Attracting hummingbirds to your outdoor space offers moments of brilliant color and astonishing speed. For those with limited area, container gardening provides an effective solution to create a concentrated source of their preferred food. Understanding the specific floral features these birds seek allows you to transform a balcony or patio into a reliable aerial café. Strategic plant selection and careful maintenance ensure a steady supply of the high-energy nectar hummingbirds require.
Understanding Nectar and Floral Preference
Hummingbirds select flowers based on criteria that maximize their energy intake. The most recognized feature is the tubular or trumpet-shaped bloom, which perfectly accommodates their long bills and specialized tongues. This shape often restricts access for larger insects, reducing competition for the nectar.
The birds are primarily drawn to flowers producing nectar with a high sugar concentration, often selecting quality over quantity. They possess acute color vision, helping them locate flowers in the warm color spectrum, such as red, orange, and deep pink. Unlike many insect pollinators, hummingbirds do not rely on scent, making bright visual cues important for navigation.
Recommended Potted Flowers
Several annual and perennial plants thrive in containers while offering the high-quality nectar hummingbirds seek.
- The Cigar Plant (Cuphea ignea) is a superb choice, featuring numerous thin, tubular, reddish-orange flowers that are a perfect fit for a hummingbird’s bill. It prefers full sun but tolerates light afternoon shade, and its continuous bloom cycle provides a constant food source.
- Fuchsias, particularly trailing varieties, are excellent for hanging baskets, as their pendulous blooms allow hummingbirds to easily hover and feed. Many varieties offer reddish-pink and purple flowers and perform best in partial shade during the hottest part of the day.
- Annual salvias, such as Salvia splendens or the ‘Black and Blue’ cultivar, produce tall spikes of densely packed, tubular flowers. These salvias are attractive to the birds and prefer a location with at least six hours of full sun each day.
- Calibrachoa (often sold as Million Bells) appeal to hummingbirds and are ideal for containers due to their spreading, mounding habit. Their vibrant colors and long blooming season offer a consistent nectar flow in full sun conditions.
- Begonia boliviensis varieties, like ‘Bonfire,’ produce drooping, trumpet-shaped orange blooms perfect for hanging baskets in partial sun locations.
Optimal Container Placement
The placement of your potted garden is important for attracting the birds. Grouping containers creates a larger, more visible target for a passing hummingbird to spot. A single pot may be overlooked, but a concentrated mass of bright, tubular blooms is difficult to ignore.

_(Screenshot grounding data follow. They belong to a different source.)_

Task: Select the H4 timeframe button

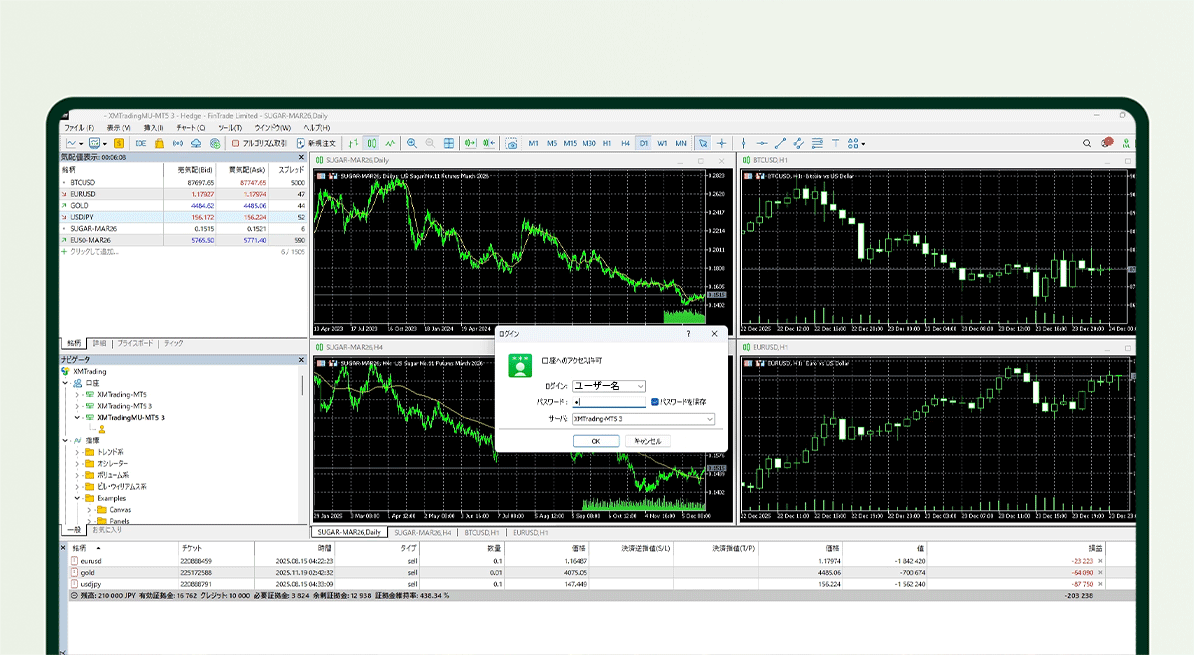Action: (625, 143)
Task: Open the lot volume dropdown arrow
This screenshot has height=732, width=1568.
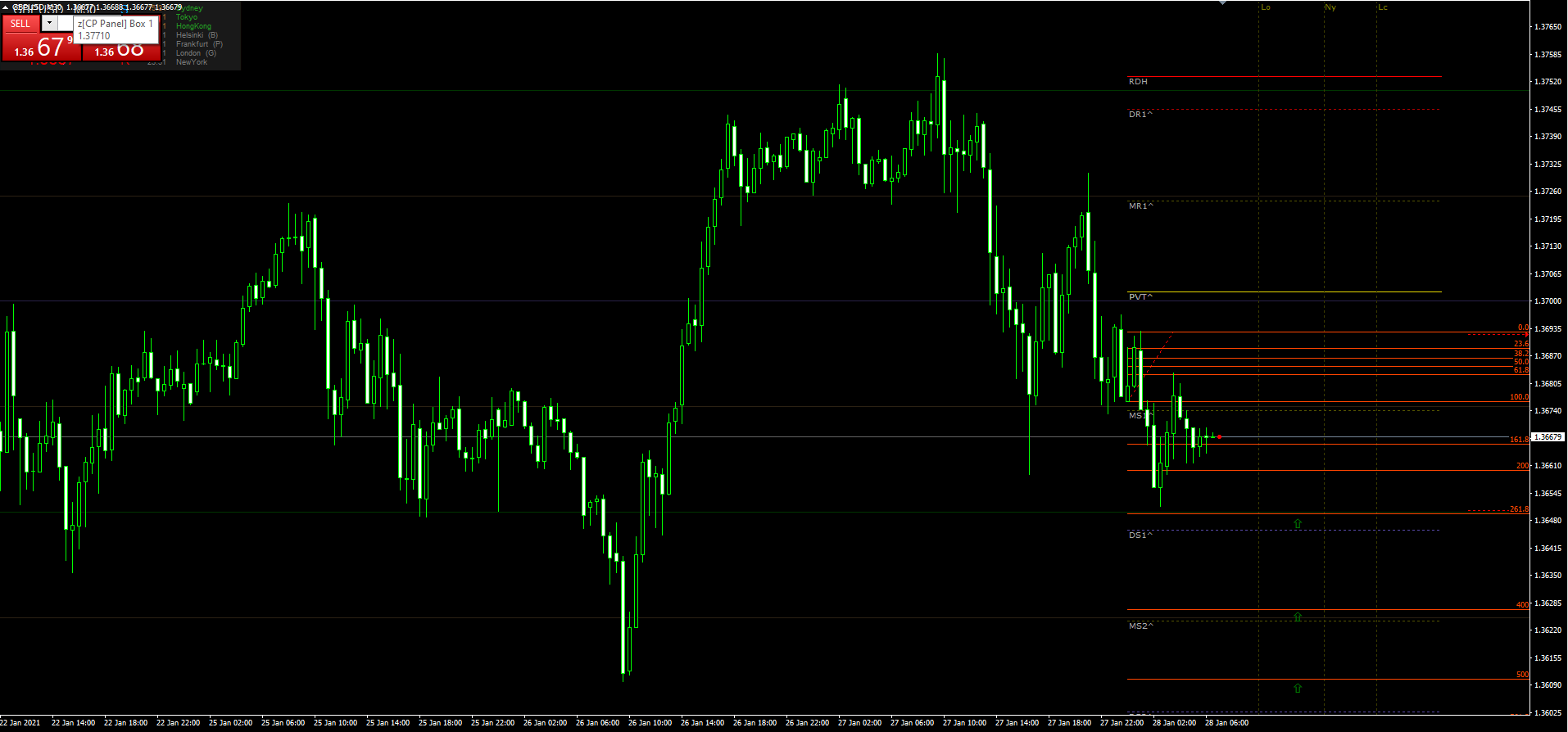Action: coord(49,24)
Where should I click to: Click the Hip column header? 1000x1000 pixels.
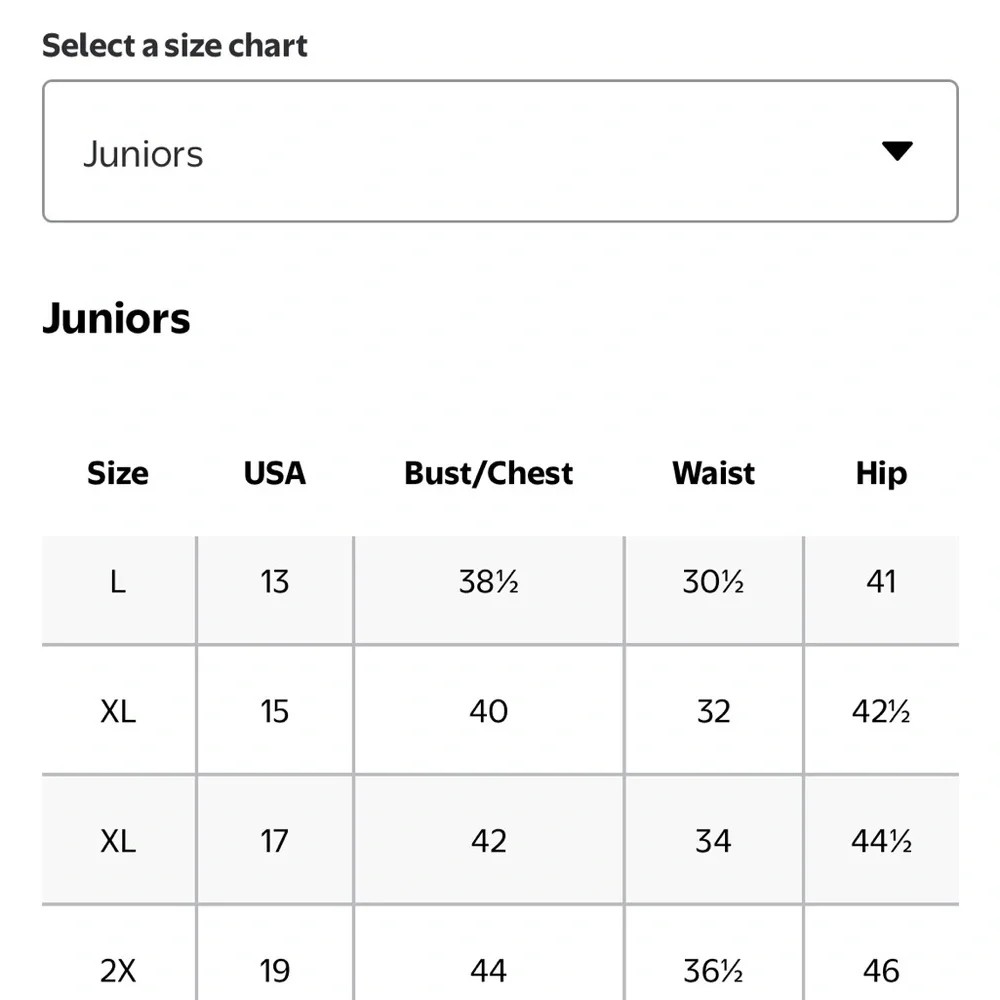coord(881,473)
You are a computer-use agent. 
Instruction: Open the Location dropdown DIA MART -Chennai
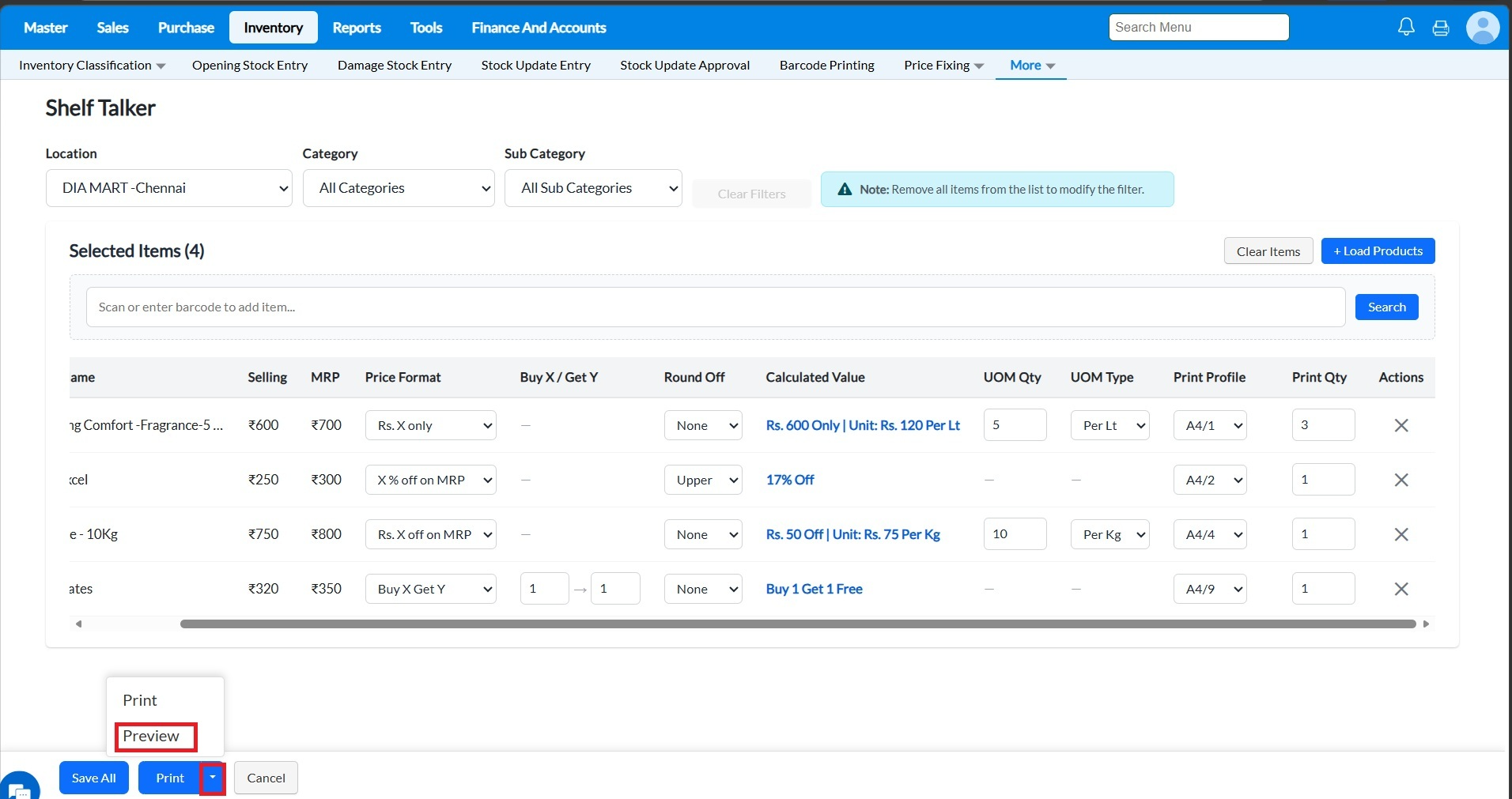(169, 189)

Positioning containers near a window or patio railing allows for easy viewing, but the location must accommodate the plants’ light needs. Place pots near a tree or tall shrub, as hummingbirds often use nearby branches for perching between feeding sessions. Ensure the containers receive the correct sun exposure for the chosen plants, such as full sun for salvias and calibrachoa, and partial shade for fuchsias.
Maintenance for Continuous Nectar Flow
Providing high-quality, continuous nectar requires diligent maintenance, as potted plants have limited access to nutrients and water. Container soil dries out faster than garden beds, so consistent watering is necessary to keep plants healthy and producing nectar. A dry, stressed plant will quickly reduce or cease bloom production.
Regular feeding is also necessary because nutrients are rapidly depleted from the confined soil volume. Applying a balanced, slow-release fertilizer or a liquid fertilizer every few weeks will encourage the continuous development of new flowers. Promptly removing spent flowers, known as deadheading, signals the plant to produce more blooms and nectar.
Avoid the use of systemic pesticides, especially products containing neonicotinoids. These insecticides are absorbed into the plant’s vascular system and can contaminate the nectar and pollen ingested by the birds. Exposure to these chemicals, even in small amounts, can disrupt a hummingbird’s high-powered metabolism.